"Nil by
Mouth", "Sips of Water", "Clear Fluids",
You can measure my
progress by the the change of signs at the head of my bed. By his
evening, if I'm really lucky, (no vomiting, normal bowels, etc) then I get to
'Rice water'. Rice water is a sort of gruel that HK hospitals dole out to
people who have not been eating or have sensitive gastric linings.
Very simple, nourishing, and surprisingly comforting I'm told. Can't wait to
find out he says, with only a mild hint of sarcasm. What I have been
craving for days now is marmite toast. Though I'd take blueberry jam. Hmm
food fantasies. Let's not go there.
Hunger is a good
thing. It means that the magic milkshake IV bag that's been dripping into
me for the past 20 hours is empty so I can be unplugged! Freedom! The few hours
a day I get without any sort of IV drip plugged in are special. Just
being able to walk around the bed or go to the bathroom without having to drag
the IV stand along is like having a nagging headache for hours and then
realising that it's stopped. It wasn't so bad really - but life is much
more pleasant without it.
But hey - look at it
on the general scale of unpleasantness. If all I'm complaining about is having
to drag a stand around then things have to be better!
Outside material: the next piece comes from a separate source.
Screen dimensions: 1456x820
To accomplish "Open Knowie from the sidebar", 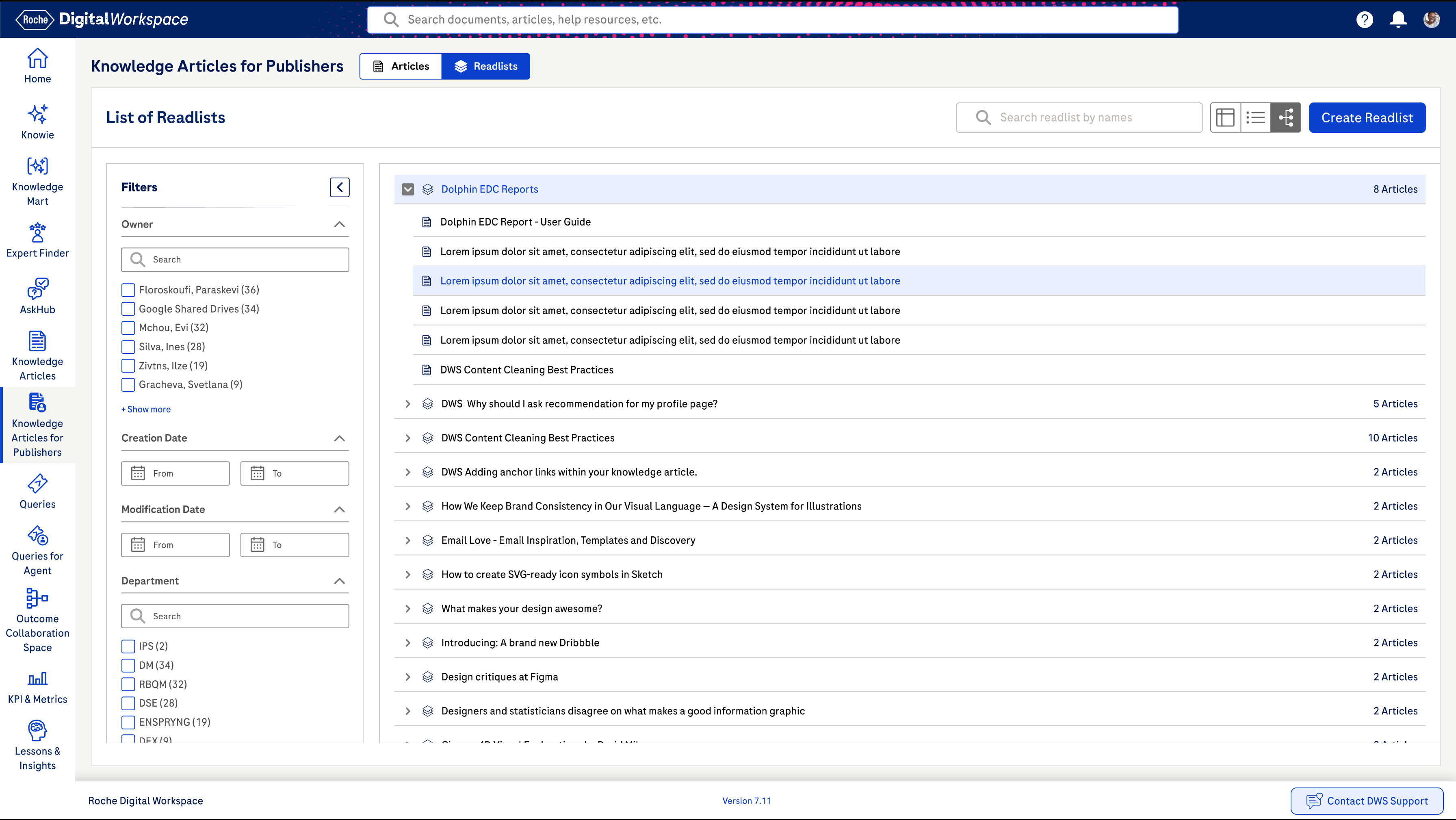I will click(x=37, y=121).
A couple of weeks ago the
IV stand didn't even register compared to the state of my mouth and my general
malaise. And a couple of weeks before that I was so far out on the chemo scale
that I was hardly aware of it at all.
Time. Small
Steps. Progress.
As a side note - I
think these IV stands must be related to supermarket shopping carts, and airport
luggage trolleys. They all have one dodgy wheel that makes them spin off in odd
directions. But I digress.
Tomorrow they will
begin to reduce my steroids and immunosuppressants gradually and see whether the
rashes etc. return. More on that as it happens.
-----
Last night I had my
first night of unbroken sleep in weeks. I think it was probably wonderful
but I don't remember. I was completely blacked out for 8 hours.
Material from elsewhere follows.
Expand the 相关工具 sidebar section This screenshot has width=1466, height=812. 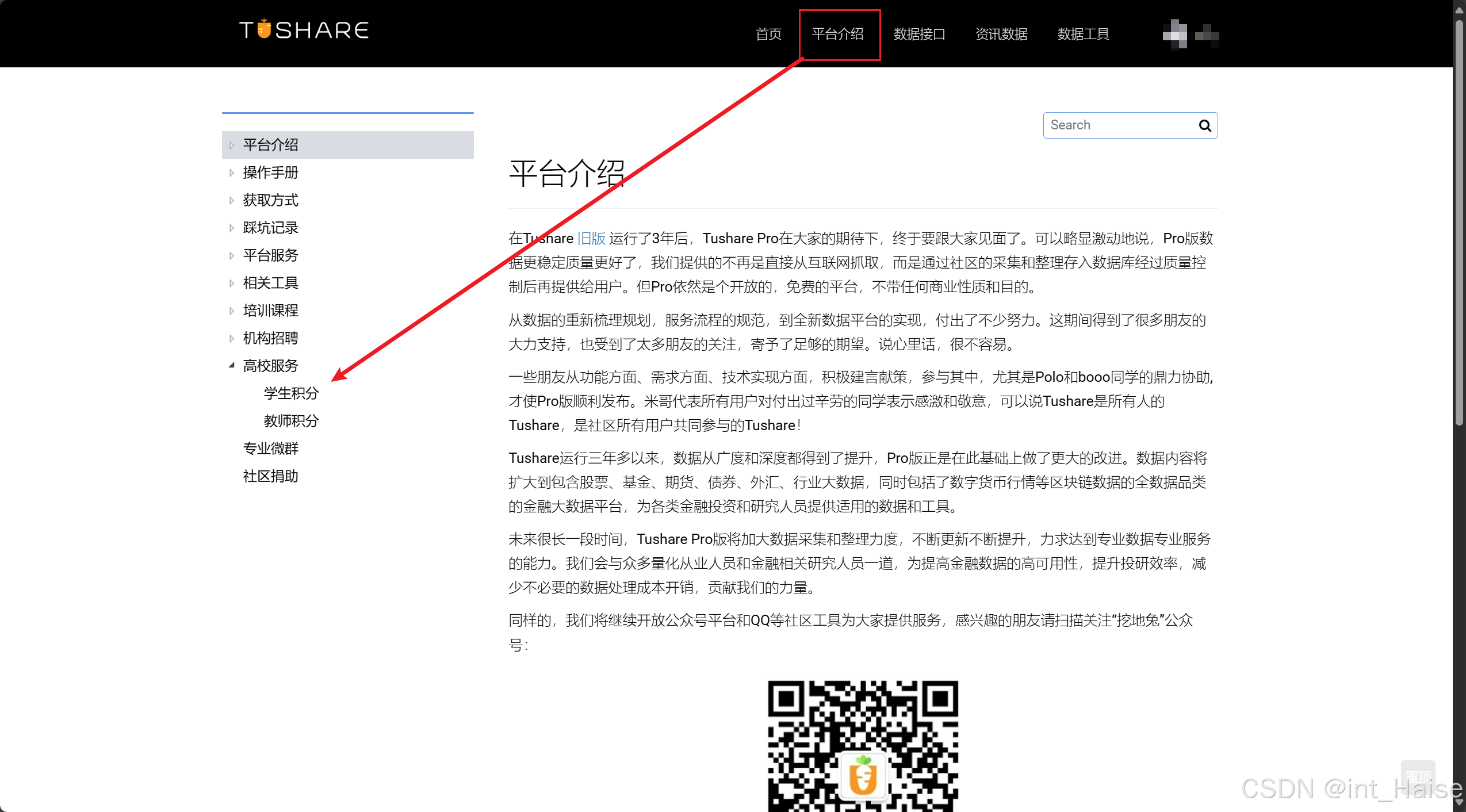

A side effect of one of the drugs I'm on is that it raises my blood
pressure - so they've been giving me beta-blockers to lower it again. A side
effect of the beta-blockers is that they give me vivid dreams that keep waking
me up. Another drug with a side effect is the steroids - these make it
really hard to sleep - from the notes I took on Sunday night I didn't
manage more than 30 minutes sleep at any point through the night.
So yesterday they
shifted my evening injection and combined it with the morning one to give me a
chance to clear my body by evening, and then, for the first time in my life that
I can remember, I requested a sleeping pill.
I don't know why -
but I have never liked the idea of taking pills to help me sleep. I dont usually
have problems sleeping - but if I do I'll happily listen to relaxation tapes,
drink herb teas, sniff oils, do breathing exercises, play calming
music, meditate, avoid stimulants, whatever it takes. I just dont take
pills to make me sleep.
But yesterday I did
- (hey I'm in hospital, taking a dozen other meds a day - it's hardly likely to
be habit forming...) and boy did it work. I was so far gone that for the first
time in 5 weeks I dont even remember the 4.00 am fairy coming in to take my
blood pressure and temperature. I'm sure she did come in but my
consciousness was somewhere else far far
away.......
Useful. An
interesting experience, but not one for every night. Unless the
side-effect monster has been hiding under the bed for a few
days...